▶ _Exercise data_
• • • • •
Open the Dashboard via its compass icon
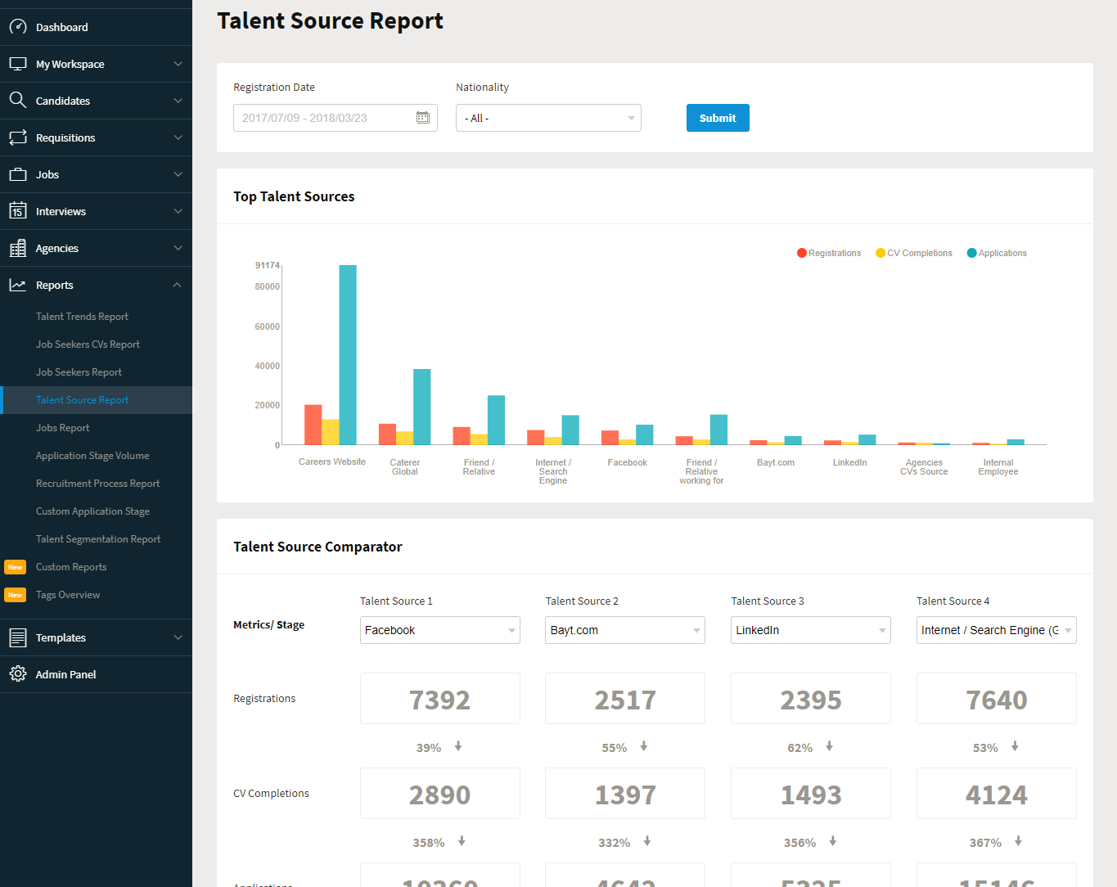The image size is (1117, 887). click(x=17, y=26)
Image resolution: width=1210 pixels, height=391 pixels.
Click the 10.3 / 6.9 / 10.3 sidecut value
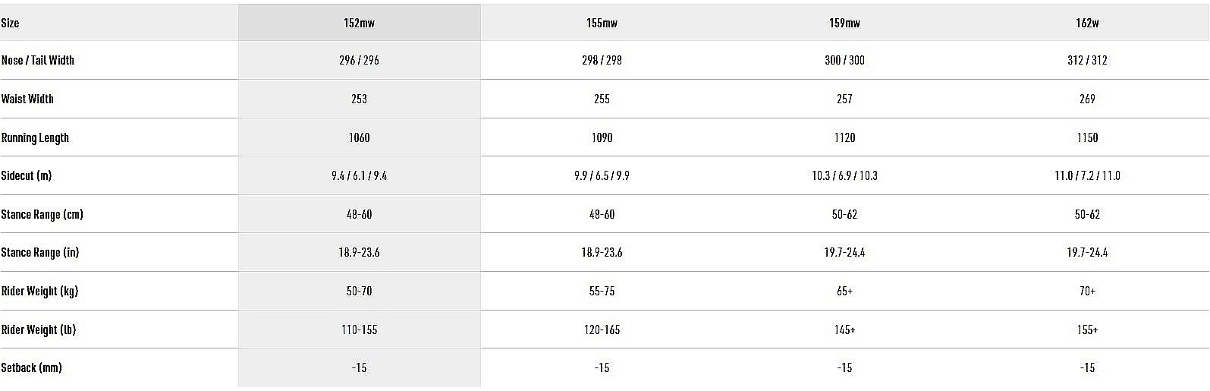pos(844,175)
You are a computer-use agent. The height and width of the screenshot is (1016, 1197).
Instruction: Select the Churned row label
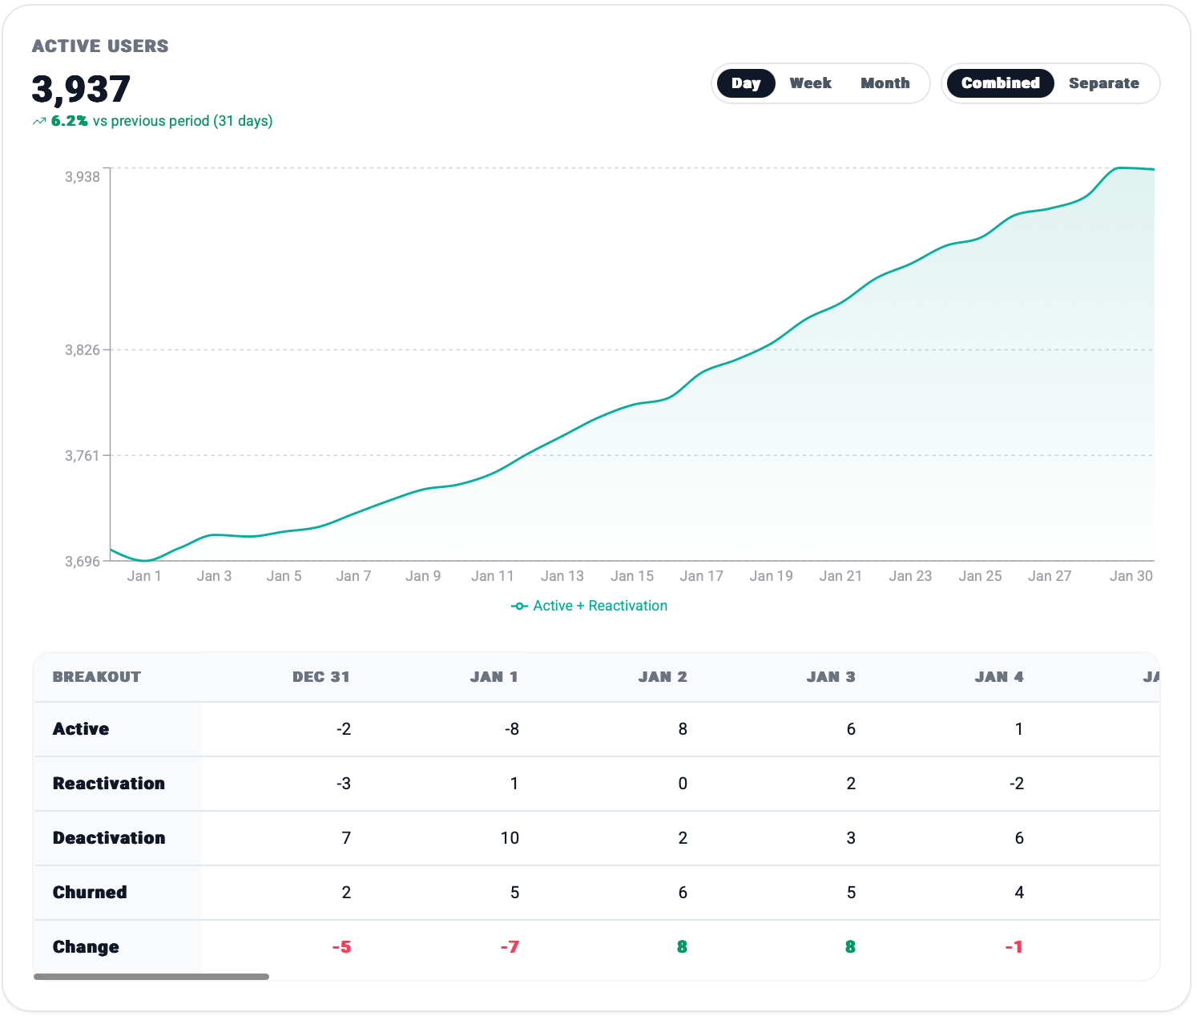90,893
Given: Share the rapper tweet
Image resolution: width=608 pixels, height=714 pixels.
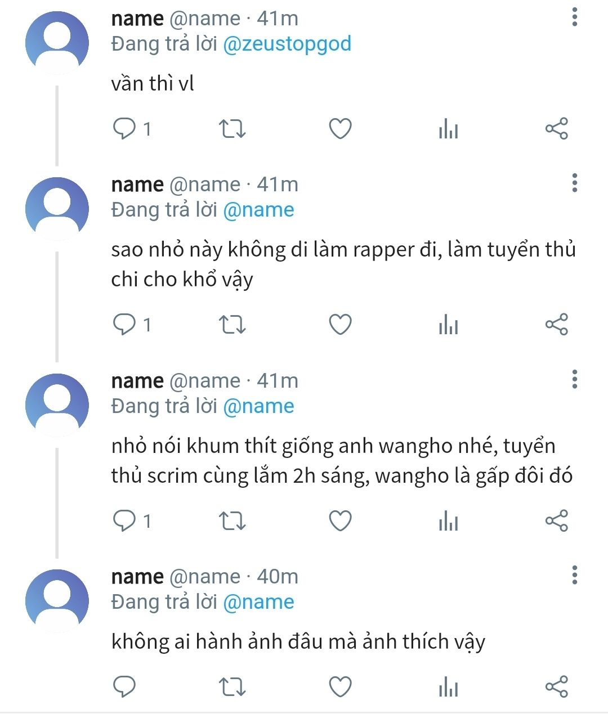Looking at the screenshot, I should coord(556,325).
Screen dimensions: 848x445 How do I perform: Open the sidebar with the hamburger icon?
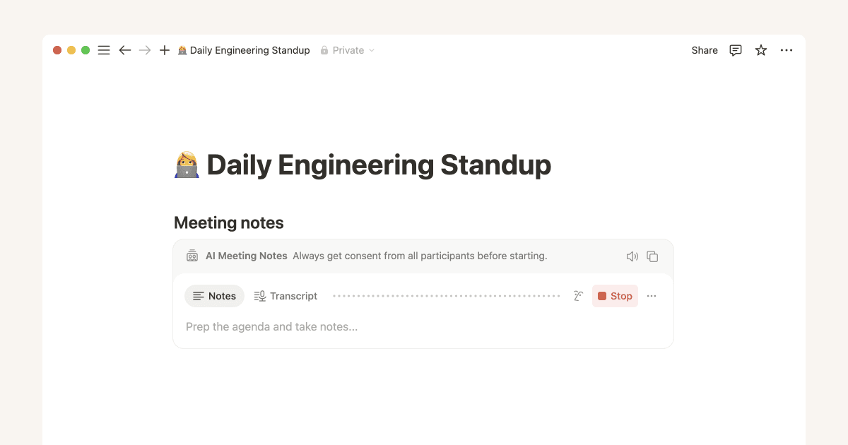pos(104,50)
• • • • •
▶ _Task instructions_
All lines from the one that contains "Image resolution: width=1210" through the last line of the data should be retyped exactly, with the pictures left out.

▶ _Problem solution_
Image resolution: width=1210 pixels, height=391 pixels.
Click the 10.3 / 6.9 / 10.3 sidecut value
pos(844,175)
You are a computer-use agent. The height and width of the screenshot is (1016, 1197).
Instruction: Select the Churned row label
90,893
Given: Share the rapper tweet
Image resolution: width=608 pixels, height=714 pixels.
Looking at the screenshot, I should coord(556,325).
Screen dimensions: 848x445 How do I perform: Open the sidebar with the hamburger icon?
pos(104,50)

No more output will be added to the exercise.